Start with the premise that gambling winnings are taxable income. That makes perfect sense, of course; the IRS doesn't really care how you make your living as long as they get their share. And that stinks. Sure, winning a hundred million sounds like a lot, but you're lucky to be left with half of that after you take care of your Uncle Sam and all those greedy relatives who show up with their hands out as soon as they hear you've won.  

The good news is that you can deduct your gambling losses from gambling winnings before the IRS takes their cut. You don't even have to net out your totals by contest; you can deduct casino losses against lottery wins, and vice versa. However, deducting gambling losses creates its own problem. The lottery commission, casinos, and racetracks where you do your best "work" are happy to send the IRS a Form W2-G reporting your wins. So, how do you show an auditor how much you lost?  

That's where the losing lottery tickets come in. Just hop onto a website like Craigslist or eBay, and look for folks selling – or even renting – losing tickets! The sellers might try to disguise them as "memorabilia," but we know what they're really for. The Daily Beast even found one bold seller getting rid of $10,000 in losing tickets for the bargain price of $500.  

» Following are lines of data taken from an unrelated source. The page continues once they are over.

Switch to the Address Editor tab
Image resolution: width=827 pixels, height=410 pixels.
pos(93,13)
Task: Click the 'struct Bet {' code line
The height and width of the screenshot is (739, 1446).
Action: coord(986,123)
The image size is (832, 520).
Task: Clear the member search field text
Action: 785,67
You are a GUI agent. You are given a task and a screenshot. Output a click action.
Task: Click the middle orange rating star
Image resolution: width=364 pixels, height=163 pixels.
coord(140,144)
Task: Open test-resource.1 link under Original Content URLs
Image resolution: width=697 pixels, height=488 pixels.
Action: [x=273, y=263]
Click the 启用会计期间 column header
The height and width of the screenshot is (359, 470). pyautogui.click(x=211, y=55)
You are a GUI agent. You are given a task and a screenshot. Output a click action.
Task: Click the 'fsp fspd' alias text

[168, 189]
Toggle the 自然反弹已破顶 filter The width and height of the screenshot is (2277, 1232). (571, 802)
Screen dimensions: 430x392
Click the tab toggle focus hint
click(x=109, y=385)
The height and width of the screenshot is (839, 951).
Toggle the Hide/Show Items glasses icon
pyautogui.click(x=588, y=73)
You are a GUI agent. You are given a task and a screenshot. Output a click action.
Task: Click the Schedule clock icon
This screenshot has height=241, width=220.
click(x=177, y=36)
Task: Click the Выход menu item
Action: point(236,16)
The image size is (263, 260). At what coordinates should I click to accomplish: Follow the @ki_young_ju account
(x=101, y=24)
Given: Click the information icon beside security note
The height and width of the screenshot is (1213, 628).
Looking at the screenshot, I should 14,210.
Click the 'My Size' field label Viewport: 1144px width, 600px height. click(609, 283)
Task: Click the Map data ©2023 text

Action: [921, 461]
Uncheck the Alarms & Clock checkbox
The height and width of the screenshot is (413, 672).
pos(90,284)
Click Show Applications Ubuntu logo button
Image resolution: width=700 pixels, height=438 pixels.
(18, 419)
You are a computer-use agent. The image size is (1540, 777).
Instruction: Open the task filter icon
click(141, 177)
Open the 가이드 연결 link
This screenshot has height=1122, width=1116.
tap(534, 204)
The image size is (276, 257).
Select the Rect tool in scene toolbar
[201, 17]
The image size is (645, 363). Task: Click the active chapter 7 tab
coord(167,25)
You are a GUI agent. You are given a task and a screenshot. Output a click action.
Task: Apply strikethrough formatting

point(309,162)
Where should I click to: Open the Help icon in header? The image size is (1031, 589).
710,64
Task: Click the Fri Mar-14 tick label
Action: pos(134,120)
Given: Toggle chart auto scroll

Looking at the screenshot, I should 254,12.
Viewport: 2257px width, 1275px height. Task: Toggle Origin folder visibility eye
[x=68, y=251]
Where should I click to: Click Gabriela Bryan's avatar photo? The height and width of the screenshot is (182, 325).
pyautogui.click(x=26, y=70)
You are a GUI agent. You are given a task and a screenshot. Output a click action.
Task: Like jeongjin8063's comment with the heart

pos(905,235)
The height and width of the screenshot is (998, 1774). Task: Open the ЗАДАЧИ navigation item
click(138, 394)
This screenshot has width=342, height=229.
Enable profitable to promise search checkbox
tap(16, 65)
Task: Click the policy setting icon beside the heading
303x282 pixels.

If you want to know what sort of financial genius cooked up such a great scheme, look no further than Henry Daneault, an accountant once employed by the IRS! In 1985, his client, Phillip Cappella, won $2.7 million in the Massachusetts Megabucks. When tax time rolled around, Daneault and Cappella made up $65,000 in gambling losses to erase $20,000 in tax. When Daneault’s old employer, the IRS, came sniffing around, he paid $500 to rent $200,000 worth of losing tickets. Had it worked, this might have been a great idea. Sadly, it did not, and both Daneault and his client plead guilty to “charges of federal income tax conspiracy,” resulting in prison time for Daneault, and home detention, as well as hefty fines, for Cappella.